The so-called post-2002 fragments are all non-provenanced, but they bear impressive stories, often crafted and told by scholars, and used as a means to authenticate them. In this piece, I recount some of these stories and discuss their hidden message. Let me, however, start with two snapshots from the time when our story was just about to begin, in 2002 ...Professor Justnes offers a revision of the narrative. There is good reason to think that at least some of the new fragments are forgeries, so the narrative bears re-examination.
Background on the dubious post-2002 Dead Sea Scrolls-like fragments is here and links.

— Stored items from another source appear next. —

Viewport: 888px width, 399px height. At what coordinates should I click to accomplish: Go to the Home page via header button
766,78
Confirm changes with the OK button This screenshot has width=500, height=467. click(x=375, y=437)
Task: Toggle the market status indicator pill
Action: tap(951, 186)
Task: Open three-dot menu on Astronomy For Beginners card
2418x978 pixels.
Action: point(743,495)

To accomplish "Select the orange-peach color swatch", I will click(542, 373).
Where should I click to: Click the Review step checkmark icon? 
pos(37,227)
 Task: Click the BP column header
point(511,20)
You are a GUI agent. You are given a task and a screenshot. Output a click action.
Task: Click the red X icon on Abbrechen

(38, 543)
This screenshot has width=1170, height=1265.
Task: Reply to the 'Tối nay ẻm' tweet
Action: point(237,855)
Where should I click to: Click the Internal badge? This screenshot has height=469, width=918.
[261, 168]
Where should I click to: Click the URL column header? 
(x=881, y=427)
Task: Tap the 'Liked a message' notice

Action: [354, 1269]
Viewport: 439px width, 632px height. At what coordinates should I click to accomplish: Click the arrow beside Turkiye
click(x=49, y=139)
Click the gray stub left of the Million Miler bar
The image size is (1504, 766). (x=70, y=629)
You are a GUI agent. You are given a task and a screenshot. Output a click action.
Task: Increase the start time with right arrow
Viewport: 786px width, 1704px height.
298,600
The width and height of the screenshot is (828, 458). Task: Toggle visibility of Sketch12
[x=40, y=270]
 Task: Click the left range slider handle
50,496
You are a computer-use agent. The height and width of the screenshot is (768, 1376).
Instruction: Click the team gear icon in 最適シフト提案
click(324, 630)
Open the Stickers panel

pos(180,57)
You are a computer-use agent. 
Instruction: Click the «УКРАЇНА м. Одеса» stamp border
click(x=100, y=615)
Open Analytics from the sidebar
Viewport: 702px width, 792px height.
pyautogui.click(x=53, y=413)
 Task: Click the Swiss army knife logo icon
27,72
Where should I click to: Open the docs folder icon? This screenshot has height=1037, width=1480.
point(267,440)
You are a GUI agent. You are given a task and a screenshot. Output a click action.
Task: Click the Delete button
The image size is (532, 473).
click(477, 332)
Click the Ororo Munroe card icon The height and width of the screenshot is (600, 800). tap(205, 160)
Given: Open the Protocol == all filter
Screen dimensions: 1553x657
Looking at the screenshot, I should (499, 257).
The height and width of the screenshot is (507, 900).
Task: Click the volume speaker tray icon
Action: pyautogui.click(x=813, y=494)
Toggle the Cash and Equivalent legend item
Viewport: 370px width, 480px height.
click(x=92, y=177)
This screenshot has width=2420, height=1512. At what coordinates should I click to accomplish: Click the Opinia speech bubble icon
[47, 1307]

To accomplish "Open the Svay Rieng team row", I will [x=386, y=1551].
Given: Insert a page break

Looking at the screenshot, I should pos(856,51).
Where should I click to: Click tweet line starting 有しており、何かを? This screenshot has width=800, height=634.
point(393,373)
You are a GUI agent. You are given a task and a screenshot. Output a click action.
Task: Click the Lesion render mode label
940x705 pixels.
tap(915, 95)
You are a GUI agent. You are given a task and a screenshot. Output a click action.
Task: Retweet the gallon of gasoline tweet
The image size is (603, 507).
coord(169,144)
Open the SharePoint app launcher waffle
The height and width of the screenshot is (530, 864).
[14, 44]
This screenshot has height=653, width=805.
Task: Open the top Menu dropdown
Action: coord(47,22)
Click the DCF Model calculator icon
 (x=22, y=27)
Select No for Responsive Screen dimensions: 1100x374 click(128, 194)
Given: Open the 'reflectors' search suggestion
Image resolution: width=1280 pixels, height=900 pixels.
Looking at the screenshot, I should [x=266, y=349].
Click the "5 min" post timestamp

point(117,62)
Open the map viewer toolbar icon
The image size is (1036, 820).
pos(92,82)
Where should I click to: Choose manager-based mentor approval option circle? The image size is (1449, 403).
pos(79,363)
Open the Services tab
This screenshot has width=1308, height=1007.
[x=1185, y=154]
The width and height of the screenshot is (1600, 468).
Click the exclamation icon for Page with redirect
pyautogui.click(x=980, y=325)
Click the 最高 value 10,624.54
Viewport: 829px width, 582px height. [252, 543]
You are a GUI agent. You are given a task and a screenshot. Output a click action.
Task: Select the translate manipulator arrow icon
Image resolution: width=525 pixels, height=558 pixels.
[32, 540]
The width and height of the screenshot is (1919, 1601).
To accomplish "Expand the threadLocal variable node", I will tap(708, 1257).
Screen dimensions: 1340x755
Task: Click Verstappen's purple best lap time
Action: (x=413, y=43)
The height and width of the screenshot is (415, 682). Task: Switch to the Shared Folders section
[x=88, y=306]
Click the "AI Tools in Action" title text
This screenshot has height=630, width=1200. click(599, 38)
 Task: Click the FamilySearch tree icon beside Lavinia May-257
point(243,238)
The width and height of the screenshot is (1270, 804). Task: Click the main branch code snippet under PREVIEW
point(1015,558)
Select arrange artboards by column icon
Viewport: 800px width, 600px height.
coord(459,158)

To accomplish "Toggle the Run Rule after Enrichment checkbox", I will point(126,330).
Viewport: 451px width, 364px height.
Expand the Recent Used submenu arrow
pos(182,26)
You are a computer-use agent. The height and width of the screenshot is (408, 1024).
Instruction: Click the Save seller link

UPDATE: I had finished this post when I discovered that the article by Justness is just one in Marginalia Forum on Origin Stories: A Forum on the “Discovery” and Interpretation of First-Millennium Manuscripts. So far, there is an introduction and two other articles. More is promised.
Introduction – Jennifer Barry (University of Mary Washington) and Eva Mroczek (UC Davis)
This forum is sponsored by the First Millennium Network in connection with The Lying Pen of Scribes: Manuscript Forgeries and Counterfeiting Scripture in the Twenty-First Century, the Norwegian project on forgery and provenance. Throughout the course of the forum, contributors will address the scholarship and the politics behind the discovery, interpretation, and diffusion of such “new” texts. Panelists, experts in a range of fields within manuscript studies, will seek to answer questions such as: How can scholars actually tell if a manuscript is authentically ancient or forged in the new age of greater scientific possibilities? What are the ethical issues surrounding collecting, owning, and publishing items that hold religious/cultural value for a wider, non-academic audience? How much do these new finds really challenge our understanding of our own origin stories?Kipp Davis (Trinity Western University) – Gleaning from the Cave of Wonders? Fragments, Forgeries and “Biblicism” in the Dead Sea Scrolls
There are undoubtedly authentic artefacts of extremely high importance in both The Schøyen Collection, the MOTB, and in other private collections, which have a tremendous role to play in achieving this objective. But my own experience should sound a cautionary alarm: we would be naive to imagine that biblical datasets are free from pollution. Scholars would be remiss in their failure to exercise due diligence and ensure that they remain in service of the common good, and not as a repository for the wares of profiteers hoping to capitalize on the misplaced zeal of well-meaning Evangelical biblicists.Eva Mroczek (UC Davis) – Batshit Stories: New Tales of Discovering Ancient Texts
More deeply, I want to highlight that whether these stories are factual, fictional, or somewhere in between, it is sometimes their very telling, rather than the actual manuscript finds themselves, that capture our imagination. Find stories reveal our own patterns of thinking about how a long-lost past might come into view and what might stand in the way of its recovery.